PROMPT
Write out the lines below again, putting "Support Center" in place of every "Help Center" and leaving everything else the same.

══════

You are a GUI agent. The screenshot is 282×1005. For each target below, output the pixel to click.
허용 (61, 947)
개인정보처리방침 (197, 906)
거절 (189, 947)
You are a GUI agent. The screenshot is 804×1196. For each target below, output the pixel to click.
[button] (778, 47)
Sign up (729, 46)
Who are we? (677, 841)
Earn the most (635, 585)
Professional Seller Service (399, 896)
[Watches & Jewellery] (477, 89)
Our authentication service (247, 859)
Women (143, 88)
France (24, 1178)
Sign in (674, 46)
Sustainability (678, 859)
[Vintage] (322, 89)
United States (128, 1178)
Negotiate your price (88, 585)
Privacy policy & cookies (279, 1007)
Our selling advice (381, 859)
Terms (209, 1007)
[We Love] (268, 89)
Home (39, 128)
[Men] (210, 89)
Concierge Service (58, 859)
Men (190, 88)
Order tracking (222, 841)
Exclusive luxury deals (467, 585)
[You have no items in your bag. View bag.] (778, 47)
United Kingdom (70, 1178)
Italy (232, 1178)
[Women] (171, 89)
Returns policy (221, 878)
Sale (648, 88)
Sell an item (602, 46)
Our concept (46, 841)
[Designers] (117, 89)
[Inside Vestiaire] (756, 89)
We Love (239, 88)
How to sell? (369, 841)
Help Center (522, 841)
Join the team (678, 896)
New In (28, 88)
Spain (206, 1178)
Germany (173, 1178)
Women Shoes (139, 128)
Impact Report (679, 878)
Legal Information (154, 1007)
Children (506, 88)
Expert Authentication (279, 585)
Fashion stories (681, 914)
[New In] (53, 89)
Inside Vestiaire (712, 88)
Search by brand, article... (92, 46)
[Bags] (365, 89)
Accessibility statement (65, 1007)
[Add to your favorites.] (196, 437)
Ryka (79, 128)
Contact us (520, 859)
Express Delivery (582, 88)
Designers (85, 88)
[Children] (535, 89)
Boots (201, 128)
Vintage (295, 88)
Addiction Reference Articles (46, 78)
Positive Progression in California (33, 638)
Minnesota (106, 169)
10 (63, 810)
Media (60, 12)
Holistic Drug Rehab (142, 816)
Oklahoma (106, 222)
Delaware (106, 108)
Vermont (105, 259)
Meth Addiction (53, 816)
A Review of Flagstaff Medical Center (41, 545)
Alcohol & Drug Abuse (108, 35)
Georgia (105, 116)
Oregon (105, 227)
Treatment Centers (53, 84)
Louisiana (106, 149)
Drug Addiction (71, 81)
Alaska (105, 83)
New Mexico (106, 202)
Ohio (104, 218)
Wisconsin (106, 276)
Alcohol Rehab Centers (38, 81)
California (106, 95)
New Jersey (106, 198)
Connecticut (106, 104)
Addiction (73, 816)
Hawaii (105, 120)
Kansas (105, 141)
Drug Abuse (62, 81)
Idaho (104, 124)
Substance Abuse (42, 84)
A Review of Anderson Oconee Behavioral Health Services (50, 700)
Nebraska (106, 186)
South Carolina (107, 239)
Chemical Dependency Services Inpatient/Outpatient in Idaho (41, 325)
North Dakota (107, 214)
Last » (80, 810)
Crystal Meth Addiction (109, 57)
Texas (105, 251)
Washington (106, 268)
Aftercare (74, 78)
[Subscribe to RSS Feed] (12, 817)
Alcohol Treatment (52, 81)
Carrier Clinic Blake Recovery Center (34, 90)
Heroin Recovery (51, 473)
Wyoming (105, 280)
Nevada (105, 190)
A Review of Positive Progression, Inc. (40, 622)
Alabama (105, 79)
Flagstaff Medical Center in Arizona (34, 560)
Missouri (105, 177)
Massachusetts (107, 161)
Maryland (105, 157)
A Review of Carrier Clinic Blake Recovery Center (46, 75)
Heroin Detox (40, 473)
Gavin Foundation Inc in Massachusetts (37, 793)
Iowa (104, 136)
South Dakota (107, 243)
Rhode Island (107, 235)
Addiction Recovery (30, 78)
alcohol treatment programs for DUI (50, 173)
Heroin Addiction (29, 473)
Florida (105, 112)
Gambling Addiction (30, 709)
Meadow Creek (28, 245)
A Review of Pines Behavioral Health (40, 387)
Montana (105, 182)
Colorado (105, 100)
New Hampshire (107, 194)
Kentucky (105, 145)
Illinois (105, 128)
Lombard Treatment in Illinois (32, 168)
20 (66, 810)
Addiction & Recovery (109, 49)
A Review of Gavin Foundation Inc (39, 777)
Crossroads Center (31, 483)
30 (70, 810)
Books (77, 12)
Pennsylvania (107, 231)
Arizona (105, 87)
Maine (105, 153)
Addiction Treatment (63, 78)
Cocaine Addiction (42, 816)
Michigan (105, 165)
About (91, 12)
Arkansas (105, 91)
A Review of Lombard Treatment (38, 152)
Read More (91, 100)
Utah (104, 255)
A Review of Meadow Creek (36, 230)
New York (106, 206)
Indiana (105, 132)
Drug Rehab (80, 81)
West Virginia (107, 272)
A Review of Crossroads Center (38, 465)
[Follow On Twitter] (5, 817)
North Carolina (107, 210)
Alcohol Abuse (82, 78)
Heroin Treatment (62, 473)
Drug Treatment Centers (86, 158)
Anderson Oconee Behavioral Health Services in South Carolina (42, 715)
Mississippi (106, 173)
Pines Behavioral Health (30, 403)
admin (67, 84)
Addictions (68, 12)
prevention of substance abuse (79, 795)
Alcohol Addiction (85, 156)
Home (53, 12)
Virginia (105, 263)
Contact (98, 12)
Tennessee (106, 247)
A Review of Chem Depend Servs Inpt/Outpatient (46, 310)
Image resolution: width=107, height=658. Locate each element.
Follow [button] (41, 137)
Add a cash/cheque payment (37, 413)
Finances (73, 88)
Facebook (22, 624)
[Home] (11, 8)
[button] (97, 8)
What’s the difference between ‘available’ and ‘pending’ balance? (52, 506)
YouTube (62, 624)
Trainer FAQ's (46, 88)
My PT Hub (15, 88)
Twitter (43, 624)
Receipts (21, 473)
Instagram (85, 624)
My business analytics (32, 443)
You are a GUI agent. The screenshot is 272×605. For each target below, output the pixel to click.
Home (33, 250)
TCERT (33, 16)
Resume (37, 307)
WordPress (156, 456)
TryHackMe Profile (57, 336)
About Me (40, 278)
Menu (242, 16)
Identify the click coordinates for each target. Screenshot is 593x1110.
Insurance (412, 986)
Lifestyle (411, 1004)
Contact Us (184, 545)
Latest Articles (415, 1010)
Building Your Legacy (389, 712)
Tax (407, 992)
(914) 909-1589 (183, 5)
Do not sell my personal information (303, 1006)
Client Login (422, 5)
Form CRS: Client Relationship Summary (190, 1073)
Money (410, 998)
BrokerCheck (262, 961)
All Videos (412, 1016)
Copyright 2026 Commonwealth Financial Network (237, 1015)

══════

WRITTEN SOLUTION
You are a GUI agent. The screenshot is 282×1005. For each target below, output the pixel to click.
허용 (61, 947)
개인정보처리방침 (197, 906)
거절 (189, 947)
You are a GUI agent. The screenshot is 804×1196. For each target below, output the pixel to click.
[button] (778, 47)
Sign up (729, 46)
Who are we? (677, 841)
Earn the most (635, 585)
Professional Seller Service (399, 896)
[Watches & Jewellery] (477, 89)
Our authentication service (247, 859)
Women (143, 88)
France (24, 1178)
Sign in (674, 46)
Sustainability (678, 859)
[Vintage] (322, 89)
United States (128, 1178)
Negotiate your price (88, 585)
Privacy policy & cookies (279, 1007)
Our selling advice (381, 859)
Terms (209, 1007)
[We Love] (268, 89)
Home (39, 128)
[Men] (210, 89)
Concierge Service (58, 859)
Men (190, 88)
Order tracking (222, 841)
Exclusive luxury deals (467, 585)
[You have no items in your bag. View bag.] (778, 47)
United Kingdom (70, 1178)
Italy (232, 1178)
[Women] (171, 89)
Returns policy (221, 878)
Sale (648, 88)
Sell an item (602, 46)
Our concept (46, 841)
[Designers] (117, 89)
[Inside Vestiaire] (756, 89)
We Love (239, 88)
How to sell? (369, 841)
Support Center (522, 841)
Join the team (678, 896)
New In (28, 88)
Spain (206, 1178)
Germany (173, 1178)
Women Shoes (139, 128)
Impact Report (679, 878)
Legal Information (154, 1007)
Children (506, 88)
Expert Authentication (279, 585)
Fashion stories (681, 914)
[New In] (53, 89)
Inside Vestiaire (712, 88)
Search by brand, article... (92, 46)
[Bags] (365, 89)
Accessibility statement (65, 1007)
[Add to your favorites.] (196, 437)
Ryka (79, 128)
Contact us (520, 859)
Express Delivery (582, 88)
Designers (85, 88)
[Children] (535, 89)
Boots (201, 128)
Vintage (295, 88)
Addiction Reference Articles (46, 78)
Positive Progression in California (33, 638)
Minnesota (106, 169)
10 (63, 810)
Media (60, 12)
Holistic Drug Rehab (142, 816)
Oklahoma (106, 222)
Delaware (106, 108)
Vermont (105, 259)
Meth Addiction (53, 816)
A Review of Flagstaff Medical Center (41, 545)
Alcohol & Drug Abuse (108, 35)
Georgia (105, 116)
Oregon (105, 227)
Treatment Centers (53, 84)
Louisiana (106, 149)
Drug Addiction (71, 81)
Alaska (105, 83)
New Mexico (106, 202)
Ohio (104, 218)
Wisconsin (106, 276)
Alcohol Rehab Centers (38, 81)
California (106, 95)
New Jersey (106, 198)
Connecticut (106, 104)
Addiction (73, 816)
Hawaii (105, 120)
Kansas (105, 141)
Drug Abuse (62, 81)
Idaho (104, 124)
Substance Abuse (42, 84)
A Review of Anderson Oconee Behavioral Health Services (50, 700)
Nebraska (106, 186)
South Carolina (107, 239)
Chemical Dependency Services Inpatient/Outpatient in Idaho (41, 325)
North Dakota (107, 214)
Last » (80, 810)
Crystal Meth Addiction (109, 57)
Texas (105, 251)
Washington (106, 268)
Aftercare (74, 78)
[Subscribe to RSS Feed] (12, 817)
Alcohol Treatment (52, 81)
Carrier Clinic Blake Recovery Center (34, 90)
Heroin Recovery (51, 473)
Wyoming (105, 280)
Nevada (105, 190)
A Review of Positive Progression, Inc. (40, 622)
Alabama (105, 79)
Flagstaff Medical Center in Arizona (34, 560)
Missouri (105, 177)
Massachusetts (107, 161)
Maryland (105, 157)
A Review of Carrier Clinic Blake Recovery Center (46, 75)
Heroin Detox (40, 473)
Gavin Foundation Inc in Massachusetts (37, 793)
Iowa (104, 136)
South Dakota (107, 243)
Rhode Island (107, 235)
Addiction Recovery (30, 78)
alcohol treatment programs for DUI (50, 173)
Heroin Addiction (29, 473)
Florida (105, 112)
Gambling Addiction (30, 709)
Meadow Creek (28, 245)
A Review of Pines Behavioral Health (40, 387)
Montana (105, 182)
Colorado (105, 100)
New Hampshire (107, 194)
Kentucky (105, 145)
Illinois (105, 128)
Lombard Treatment in Illinois (32, 168)
20 (66, 810)
Addiction & Recovery (109, 49)
A Review of Gavin Foundation Inc (39, 777)
Crossroads Center (31, 483)
30 (70, 810)
Books (77, 12)
Pennsylvania (107, 231)
Arizona (105, 87)
Maine (105, 153)
Addiction Treatment (63, 78)
Cocaine Addiction (42, 816)
Michigan (105, 165)
About (91, 12)
Arkansas (105, 91)
A Review of Lombard Treatment (38, 152)
Read More (91, 100)
Utah (104, 255)
A Review of Meadow Creek (36, 230)
New York (106, 206)
Indiana (105, 132)
Drug Rehab (80, 81)
West Virginia (107, 272)
A Review of Crossroads Center (38, 465)
[Follow On Twitter] (5, 817)
North Carolina (107, 210)
Alcohol Abuse (82, 78)
Heroin Treatment (62, 473)
Drug Treatment Centers (86, 158)
Anderson Oconee Behavioral Health Services in South Carolina (42, 715)
Mississippi (106, 173)
Pines Behavioral Health (30, 403)
admin (67, 84)
Addictions (68, 12)
prevention of substance abuse (79, 795)
Alcohol Addiction (85, 156)
Home (53, 12)
Virginia (105, 263)
Contact (98, 12)
Tennessee (106, 247)
A Review of Chem Depend Servs Inpt/Outpatient (46, 310)
Image resolution: width=107, height=658. Locate each element.
Follow [button] (41, 137)
Add a cash/cheque payment (37, 413)
Finances (73, 88)
Facebook (22, 624)
[Home] (11, 8)
[button] (97, 8)
What’s the difference between ‘available’ and ‘pending’ balance? (52, 506)
YouTube (62, 624)
Trainer FAQ's (46, 88)
My PT Hub (15, 88)
Twitter (43, 624)
Receipts (21, 473)
Instagram (85, 624)
My business analytics (32, 443)
You are a GUI agent. The screenshot is 272×605. For each target below, output the pixel to click.
Home (33, 250)
TCERT (33, 16)
Resume (37, 307)
WordPress (156, 456)
TryHackMe Profile (57, 336)
About Me (40, 278)
Menu (242, 16)
Identify the click coordinates for each target. Screenshot is 593x1110.
Insurance (412, 986)
Lifestyle (411, 1004)
Contact Us (184, 545)
Latest Articles (415, 1010)
Building Your Legacy (389, 712)
Tax (407, 992)
(914) 909-1589 (183, 5)
Do not sell my personal information (303, 1006)
Client Login (422, 5)
Form CRS: Client Relationship Summary (190, 1073)
Money (410, 998)
BrokerCheck (262, 961)
All Videos (412, 1016)
Copyright 2026 Commonwealth Financial Network (237, 1015)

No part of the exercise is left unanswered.